In one incident last week Phra Sombun Bunwat, a senior 64-year-old monk, was found dead with severe head, arm and other injuries in a grassy area at a rural village beside the Thong Pha Phum National Park in the central Thai province of Kanchanaburi. A subsequent investigation revealed that the monk had been stomped to death by a wild elephant while he was on his morning alms round outside his monastery. The pachyderm likely encountered the man and charged at him in anger or self-defense.
A few days later another monk, a 21-year-old novice, was likewise found dead with severe injuries, this time on a mountain in a rural area in the northern province of Kamphaeng Phet. It is believed that the young monk was practicing meditation when he was attacked and killed by a wild bull elephant, which may have been in musth and so more aggressive.
A villager discovered the monk’s body when he went looking for the Buddhist clergyman because he had failed to show up for his daily alms round in the community. “He did not show up this morning, so I walked up the mountain,” village headman Kraiwan Nontibut told a Thai-language newspaper. “I was shocked to find him dead.”
Meanwhile, in late October a 52-year-old monk was trampled and gored to death by a wild elephant near his monastery in the seaside province of Chonburi in eastern Thailand. He, too, was on his morning alms round when he was set upon by a pachyderm as the monk was walking through a grassy area peppered with clumps of vegetation.
A Cambodian woman who worked in the area as a farmhand said she had tried to warn the monk of the presence of foraging elephants by shouting out to him, but he did not seem to hear her or heed her warning. Before the attack a herd of around 30 elephants had descended from the hills to the village in search of food in orchards and plantations, causing concerns among locals.

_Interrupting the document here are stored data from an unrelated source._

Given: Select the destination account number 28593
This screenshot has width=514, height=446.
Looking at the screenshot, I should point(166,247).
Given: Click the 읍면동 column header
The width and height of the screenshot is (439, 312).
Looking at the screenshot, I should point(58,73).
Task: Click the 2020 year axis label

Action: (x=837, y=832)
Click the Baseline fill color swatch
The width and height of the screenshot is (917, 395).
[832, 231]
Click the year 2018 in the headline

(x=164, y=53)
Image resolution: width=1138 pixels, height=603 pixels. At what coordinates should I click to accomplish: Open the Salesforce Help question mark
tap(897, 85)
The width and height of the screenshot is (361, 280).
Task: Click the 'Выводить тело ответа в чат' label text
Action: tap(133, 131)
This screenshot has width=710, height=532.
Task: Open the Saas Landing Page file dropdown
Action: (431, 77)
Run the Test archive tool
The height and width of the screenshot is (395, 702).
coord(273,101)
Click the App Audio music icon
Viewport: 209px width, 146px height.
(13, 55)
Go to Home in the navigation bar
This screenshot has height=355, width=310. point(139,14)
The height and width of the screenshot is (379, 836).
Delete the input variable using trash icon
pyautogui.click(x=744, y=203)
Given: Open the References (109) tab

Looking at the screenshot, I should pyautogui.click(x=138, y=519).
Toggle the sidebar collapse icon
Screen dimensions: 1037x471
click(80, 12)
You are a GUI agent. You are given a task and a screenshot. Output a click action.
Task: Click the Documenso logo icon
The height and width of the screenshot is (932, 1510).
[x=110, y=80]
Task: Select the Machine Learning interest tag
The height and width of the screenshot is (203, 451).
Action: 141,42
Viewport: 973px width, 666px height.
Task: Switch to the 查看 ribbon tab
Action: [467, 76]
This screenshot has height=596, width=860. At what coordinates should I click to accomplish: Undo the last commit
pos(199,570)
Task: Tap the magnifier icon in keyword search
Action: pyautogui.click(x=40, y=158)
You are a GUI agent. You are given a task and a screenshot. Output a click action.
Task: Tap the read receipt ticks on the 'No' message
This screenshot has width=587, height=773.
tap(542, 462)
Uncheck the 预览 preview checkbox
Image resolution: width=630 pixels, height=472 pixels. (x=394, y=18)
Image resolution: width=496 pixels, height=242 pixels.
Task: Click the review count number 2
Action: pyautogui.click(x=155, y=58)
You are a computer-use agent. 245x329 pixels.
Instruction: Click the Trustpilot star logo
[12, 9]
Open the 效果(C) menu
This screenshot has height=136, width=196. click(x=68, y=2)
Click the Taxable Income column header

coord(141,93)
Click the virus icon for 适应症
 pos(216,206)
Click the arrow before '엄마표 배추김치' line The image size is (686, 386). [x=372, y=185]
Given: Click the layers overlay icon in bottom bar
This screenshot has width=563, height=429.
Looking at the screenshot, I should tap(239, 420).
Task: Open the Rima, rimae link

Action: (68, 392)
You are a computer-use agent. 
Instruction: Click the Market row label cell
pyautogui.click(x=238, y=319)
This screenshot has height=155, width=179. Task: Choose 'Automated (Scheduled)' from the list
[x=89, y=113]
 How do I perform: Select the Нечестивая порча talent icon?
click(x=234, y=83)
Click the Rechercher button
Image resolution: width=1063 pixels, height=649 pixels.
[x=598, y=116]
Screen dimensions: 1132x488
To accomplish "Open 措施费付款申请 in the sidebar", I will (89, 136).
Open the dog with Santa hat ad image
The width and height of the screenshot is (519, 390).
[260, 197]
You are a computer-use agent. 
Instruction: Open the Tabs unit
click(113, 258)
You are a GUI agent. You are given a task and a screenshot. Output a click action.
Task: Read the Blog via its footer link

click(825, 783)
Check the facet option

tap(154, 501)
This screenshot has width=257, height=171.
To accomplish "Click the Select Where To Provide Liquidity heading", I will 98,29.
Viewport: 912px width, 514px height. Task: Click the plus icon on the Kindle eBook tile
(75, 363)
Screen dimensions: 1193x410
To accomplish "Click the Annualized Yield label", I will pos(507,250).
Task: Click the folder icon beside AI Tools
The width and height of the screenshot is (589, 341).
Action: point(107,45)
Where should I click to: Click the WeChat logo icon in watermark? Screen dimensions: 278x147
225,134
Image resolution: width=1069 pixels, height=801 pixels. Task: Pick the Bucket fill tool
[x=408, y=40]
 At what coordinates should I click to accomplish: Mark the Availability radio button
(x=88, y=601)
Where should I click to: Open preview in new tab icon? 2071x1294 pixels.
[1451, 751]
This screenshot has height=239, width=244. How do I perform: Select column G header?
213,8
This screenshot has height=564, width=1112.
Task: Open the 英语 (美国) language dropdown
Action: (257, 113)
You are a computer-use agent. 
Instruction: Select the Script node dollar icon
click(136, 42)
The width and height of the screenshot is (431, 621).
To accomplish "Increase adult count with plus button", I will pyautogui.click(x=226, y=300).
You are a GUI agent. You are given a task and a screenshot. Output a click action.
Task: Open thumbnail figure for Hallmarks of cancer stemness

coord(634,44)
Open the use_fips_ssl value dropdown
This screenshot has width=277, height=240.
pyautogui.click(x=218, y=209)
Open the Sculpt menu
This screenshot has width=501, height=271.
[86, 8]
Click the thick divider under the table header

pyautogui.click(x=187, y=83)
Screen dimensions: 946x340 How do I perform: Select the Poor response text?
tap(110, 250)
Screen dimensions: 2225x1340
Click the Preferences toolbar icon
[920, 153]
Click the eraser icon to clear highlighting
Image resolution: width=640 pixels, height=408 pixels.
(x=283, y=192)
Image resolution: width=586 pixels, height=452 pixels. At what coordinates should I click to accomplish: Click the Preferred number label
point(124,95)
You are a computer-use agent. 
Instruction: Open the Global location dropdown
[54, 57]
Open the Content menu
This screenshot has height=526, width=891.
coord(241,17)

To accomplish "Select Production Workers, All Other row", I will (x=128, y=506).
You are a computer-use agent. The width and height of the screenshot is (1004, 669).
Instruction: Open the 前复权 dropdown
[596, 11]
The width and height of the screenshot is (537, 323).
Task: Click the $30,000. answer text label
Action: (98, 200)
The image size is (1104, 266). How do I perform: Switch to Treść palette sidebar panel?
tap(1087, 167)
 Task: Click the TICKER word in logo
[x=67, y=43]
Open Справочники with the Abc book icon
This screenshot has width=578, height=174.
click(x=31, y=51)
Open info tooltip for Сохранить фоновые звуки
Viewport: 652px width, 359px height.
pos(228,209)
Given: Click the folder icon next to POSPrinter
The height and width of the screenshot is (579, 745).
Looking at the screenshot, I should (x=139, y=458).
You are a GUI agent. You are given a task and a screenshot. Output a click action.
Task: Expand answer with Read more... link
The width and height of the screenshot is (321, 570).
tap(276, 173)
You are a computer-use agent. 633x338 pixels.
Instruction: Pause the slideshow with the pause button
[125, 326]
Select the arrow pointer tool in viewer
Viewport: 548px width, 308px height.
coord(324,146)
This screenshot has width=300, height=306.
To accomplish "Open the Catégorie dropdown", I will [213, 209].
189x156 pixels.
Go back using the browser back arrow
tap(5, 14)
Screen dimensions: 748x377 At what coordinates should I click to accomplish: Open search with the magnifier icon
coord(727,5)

Although attacks by pachyderms on people are rare in Thailand, they do occur periodically. Over the past century the number of elephants in the country has plummeted from around 100,000 to a few thousand, and even the remaining pachyderms have fallen on hard times in their natural habitats.
As once lush local forests have been cut down or become increasingly fragmented, wild elephants lack adequate roaming space and food. They frequently venture into populated areas to forage for food. As a result, elephant-human conflicts have been on the increase, according to experts.
“Conflicts have now been detected in 41 sites where wild elephants are present, up from just 20 back in 2003,” Pichet Noonto, an elephant specialist, warned in 2018.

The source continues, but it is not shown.